▶ _CONSIGNES À SUIVRE_:
[1] Reproduisez à l'identique le passage du texte sur L'Homme tranquille qui commence aux mots « Après avoir pendant » et s'arrête après les mots « sont encore possibles. ».
[2] Dans le texte sur L'Homme tranquille, de quel pays l'Irlande du film est-elle présentée comme le miroir inversé ?

▶ _TEXTE CHOISI_:
_ _ _ _ _

« Et je me suis couché sous l'arbre ; c'était les mêmes odeurs... »

L’Homme tranquille est une œuvre de la maturité pour John Ford. Après avoir mis en scène de grandes fresques historiques et chevauché à travers tous les genres du cinéma, le réalisateur irlandais opère un premier retour au bercail, faisant de la terre de ses ancêtres le théâtre idéal d’une romance intimiste.


Les cottages irlandais n’ont jamais été aussi beaux et verdoyants que devant la caméra d’un Ford passionné qui filme avec un amour palpable son pays, lequel se voit sublimé par un technicolor somptueux. Chaque paysage est une peinture, composée de jolis costumes rouges ou bleus, de décors verdoyants cisaillés par des cours d’eau discrets, des couleurs vives et marquées qui débordent de toutes parts et emplissent la rétine. L’ambiance est chaleureuse, on se sent chez soi. Pourtant, on est chez Ford, et on devrait être dépaysé, mais ce n’est jamais le cas : le réalisateur de Qu’elle était verte ma vallée a ce don unique de créer de la familiarité partout, tout le temps, qu’importe le contexte. Les habitants sont accueillants, bons vivants ; la chevelure rousse de Maureen O’Hara contraste avec le vert des plaines que foule un John Wayne apaisé, gentleman, « tranquille », le mot est juste, et en qui on identifie Ford lui-même. Mais si c’est un retour aux sources pour le réalisateur, c’est au contraire une forme de déracinement pour le Yankee.


Après avoir pendant des années été l’Irlandais plongé dans l’Amérique de John Wayne, c’est au tour de Ford de plonger son ami dans son propre monde. L’Irlande de L’Homme tranquille est dépeinte comme le miroir inversé de l’Amérique. À l’extravagance de cette dernière s’oppose l’intimité des cottages irlandais ; à son industrialisation, son urbanisation et sa modernité s’opposent un folklore rural et un mode de vie traditionnel qui semblent figés dans le passé. Cette Irlande-là ne se veut pas réaliste mais volontairement fantasmée, devenant ainsi un nouveau paradis sur terre, antre de la plénitude et d’un bonheur sans pareil où le silence et la mélancolie sont encore possibles.

_ _ _ _ _

▶ _Données pour localiser des cibles visibles_:
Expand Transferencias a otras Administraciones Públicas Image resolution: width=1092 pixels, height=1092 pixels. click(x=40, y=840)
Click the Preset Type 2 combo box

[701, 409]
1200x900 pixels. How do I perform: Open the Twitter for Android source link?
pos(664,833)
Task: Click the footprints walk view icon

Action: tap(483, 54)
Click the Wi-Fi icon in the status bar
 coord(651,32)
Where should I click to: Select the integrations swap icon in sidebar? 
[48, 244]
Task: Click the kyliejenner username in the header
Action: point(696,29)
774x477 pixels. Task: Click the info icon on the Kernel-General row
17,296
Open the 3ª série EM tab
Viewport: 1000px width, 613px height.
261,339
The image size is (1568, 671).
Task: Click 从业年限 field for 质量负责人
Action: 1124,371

_ _ _ _ _

▶ _CORRIGÉ DES EXERCICES_:
[1]
Après avoir pendant des années été l’Irlandais plongé dans l’Amérique de John Wayne, c’est au tour de Ford de plonger son ami dans son propre monde. L’Irlande de L’Homme tranquille est dépeinte comme le miroir inversé de l’Amérique. À l’extravagance de cette dernière s’oppose l’intimité des cottages irlandais ; à son industrialisation, son urbanisation et sa modernité s’opposent un folklore rural et un mode de vie traditionnel qui semblent figés dans le passé. Cette Irlande-là ne se veut pas réaliste mais volontairement fantasmée, devenant ainsi un nouveau paradis sur terre, antre de la plénitude et d’un bonheur sans pareil où le silence et la mélancolie sont encore possibles.

[2] De l'Amérique.